Calling someone a nigger isn’t subtle. But prejudice since the ending of the Civil Rights Movement has become more subtle each year since.
Growing up in post Civil Rights Movement New York was my reality. I didn’t know what should or shouldn’t be, or even how things had been. For me it just simply was.
We didn’t know busing was new. It just was. We didn’t know we weren’t wanted in white neighborhoods . . . until we experienced the riots. Elementary school was relatively uneventful. I had never been called a nigger, and if I was discriminated against, I was oblivious to it.
I know my mother came often to the school to fight for this or that, but I just thought it was because she was a strong black woman. I didn’t learn until later that it was because she was ensuring we weren’t left out, looked over or pushed aside.
By the time I was in 6th grade I started hearing talk of “the riots” from my brother who was 5 years older.

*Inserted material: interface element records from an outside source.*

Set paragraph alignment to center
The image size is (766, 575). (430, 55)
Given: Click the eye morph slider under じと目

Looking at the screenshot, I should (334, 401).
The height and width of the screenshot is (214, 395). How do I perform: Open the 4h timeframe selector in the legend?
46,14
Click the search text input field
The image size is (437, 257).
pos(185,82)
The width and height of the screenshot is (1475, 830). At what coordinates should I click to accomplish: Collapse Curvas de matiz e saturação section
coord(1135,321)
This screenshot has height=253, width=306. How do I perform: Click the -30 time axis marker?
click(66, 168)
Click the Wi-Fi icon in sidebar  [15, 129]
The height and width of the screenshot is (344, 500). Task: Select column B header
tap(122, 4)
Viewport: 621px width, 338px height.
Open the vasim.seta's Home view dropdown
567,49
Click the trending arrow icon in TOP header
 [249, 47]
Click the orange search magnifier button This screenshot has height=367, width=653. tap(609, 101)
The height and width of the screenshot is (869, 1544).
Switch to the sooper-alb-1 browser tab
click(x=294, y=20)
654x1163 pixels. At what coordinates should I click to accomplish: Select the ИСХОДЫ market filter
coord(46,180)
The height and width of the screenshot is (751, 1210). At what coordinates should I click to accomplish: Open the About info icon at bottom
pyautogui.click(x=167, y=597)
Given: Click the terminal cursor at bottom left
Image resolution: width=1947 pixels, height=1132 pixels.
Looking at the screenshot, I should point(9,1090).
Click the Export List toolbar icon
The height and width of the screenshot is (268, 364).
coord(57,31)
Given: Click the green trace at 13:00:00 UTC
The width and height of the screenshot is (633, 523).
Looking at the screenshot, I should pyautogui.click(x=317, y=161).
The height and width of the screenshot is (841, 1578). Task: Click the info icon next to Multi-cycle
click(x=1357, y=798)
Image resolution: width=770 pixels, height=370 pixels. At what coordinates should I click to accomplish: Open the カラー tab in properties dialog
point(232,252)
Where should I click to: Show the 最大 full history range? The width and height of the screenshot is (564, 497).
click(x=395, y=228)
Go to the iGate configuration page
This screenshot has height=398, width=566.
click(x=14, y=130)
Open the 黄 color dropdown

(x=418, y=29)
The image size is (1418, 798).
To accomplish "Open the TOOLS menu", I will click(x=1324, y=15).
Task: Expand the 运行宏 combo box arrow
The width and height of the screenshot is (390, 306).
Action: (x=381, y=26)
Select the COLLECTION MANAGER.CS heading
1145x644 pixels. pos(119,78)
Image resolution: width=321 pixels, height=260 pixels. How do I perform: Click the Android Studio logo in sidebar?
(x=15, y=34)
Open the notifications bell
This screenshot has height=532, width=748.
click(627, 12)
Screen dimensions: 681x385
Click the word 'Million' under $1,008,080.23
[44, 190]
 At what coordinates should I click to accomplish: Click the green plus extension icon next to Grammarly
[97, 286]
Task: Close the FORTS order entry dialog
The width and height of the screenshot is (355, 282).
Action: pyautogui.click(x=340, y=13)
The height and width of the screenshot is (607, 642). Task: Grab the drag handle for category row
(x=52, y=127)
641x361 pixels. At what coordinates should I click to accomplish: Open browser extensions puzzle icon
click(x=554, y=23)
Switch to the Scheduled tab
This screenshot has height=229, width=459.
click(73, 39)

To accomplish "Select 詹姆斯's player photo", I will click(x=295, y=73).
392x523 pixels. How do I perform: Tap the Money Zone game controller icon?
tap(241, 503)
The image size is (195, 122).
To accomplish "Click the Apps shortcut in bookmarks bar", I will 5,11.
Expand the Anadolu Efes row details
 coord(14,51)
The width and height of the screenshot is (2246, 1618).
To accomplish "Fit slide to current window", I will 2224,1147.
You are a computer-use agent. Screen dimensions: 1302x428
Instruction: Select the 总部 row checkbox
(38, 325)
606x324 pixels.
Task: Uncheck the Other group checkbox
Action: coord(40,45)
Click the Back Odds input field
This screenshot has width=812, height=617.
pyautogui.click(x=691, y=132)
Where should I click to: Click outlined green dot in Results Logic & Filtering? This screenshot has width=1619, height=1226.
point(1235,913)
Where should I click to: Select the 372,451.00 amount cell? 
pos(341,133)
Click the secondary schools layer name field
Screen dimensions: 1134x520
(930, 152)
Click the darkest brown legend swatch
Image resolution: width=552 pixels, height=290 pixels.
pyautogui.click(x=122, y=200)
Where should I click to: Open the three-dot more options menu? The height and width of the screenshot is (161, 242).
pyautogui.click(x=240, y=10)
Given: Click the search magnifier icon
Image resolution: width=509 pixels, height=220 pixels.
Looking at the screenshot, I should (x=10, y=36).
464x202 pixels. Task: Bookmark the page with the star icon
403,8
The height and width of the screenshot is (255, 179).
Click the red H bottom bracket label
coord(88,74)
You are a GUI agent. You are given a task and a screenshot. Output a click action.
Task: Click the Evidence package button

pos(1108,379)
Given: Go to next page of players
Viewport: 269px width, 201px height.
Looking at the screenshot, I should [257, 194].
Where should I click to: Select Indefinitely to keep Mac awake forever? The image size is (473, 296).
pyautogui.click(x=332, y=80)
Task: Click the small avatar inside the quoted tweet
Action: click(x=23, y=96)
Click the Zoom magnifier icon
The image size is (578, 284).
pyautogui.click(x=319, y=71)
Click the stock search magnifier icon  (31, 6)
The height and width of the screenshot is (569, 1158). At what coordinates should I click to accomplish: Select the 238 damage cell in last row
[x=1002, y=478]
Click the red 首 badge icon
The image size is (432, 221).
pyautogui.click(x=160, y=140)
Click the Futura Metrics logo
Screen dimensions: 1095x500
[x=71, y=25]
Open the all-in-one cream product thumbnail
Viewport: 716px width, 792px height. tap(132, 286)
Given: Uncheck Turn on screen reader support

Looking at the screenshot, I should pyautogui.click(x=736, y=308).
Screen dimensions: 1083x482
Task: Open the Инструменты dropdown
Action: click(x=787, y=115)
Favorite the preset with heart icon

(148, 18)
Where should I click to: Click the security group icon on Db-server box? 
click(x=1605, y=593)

I only half-way believed him, choosing instead to believe school officials would never allow children to be harmed on school grounds.
Once in junior high, I realized my brothers’ accounts were understatements. Every day after school, we boarded city buses provided by the school board. Minutes after boarding the buses, white students brandishing sticks, bottles, bricks and whatever else they could lay their hands on, rushed the buses. Banging on the windows and walls of the buses, they’d try to pry open the back doors.
Once inside, the fighting took on a terrifying momentum and blood was usually drawn. What was the bus driver doing? Often sitting in his seat waiting to drive away from the school.
Many times I yelled “Go! Go!” but he would sit there idly, as calmly as if reading his evening paper. Prejudice had become subtle. I quickly learned to sit as close to the driver as possible since he was never harmed.
The riots were so loud and violent, anyone within a couple blocks of the school could hear it. It was impossible to NOT know what was going on. Yet we had some teachers who, as punishment, would keep their classes in after school – just long enough for the buses to leave. (Prejudice is subtle and sometimes silent.) That left white students to walk home, as always, unguarded and unharmed. But for black students left behind, it was a terrifying walk (or run) to the public bus stop. The few stragglers were an easy target for rioters who hadn’t had their fill with the captive students on the buses.
The riots would haunt my dreams my entire 7th grade year.
The school system appeared to be helpless to do anything about it. Would they have been as helpless had white students been bused into a black neighborhood? The subtleness of prejudice . . . hard to detect.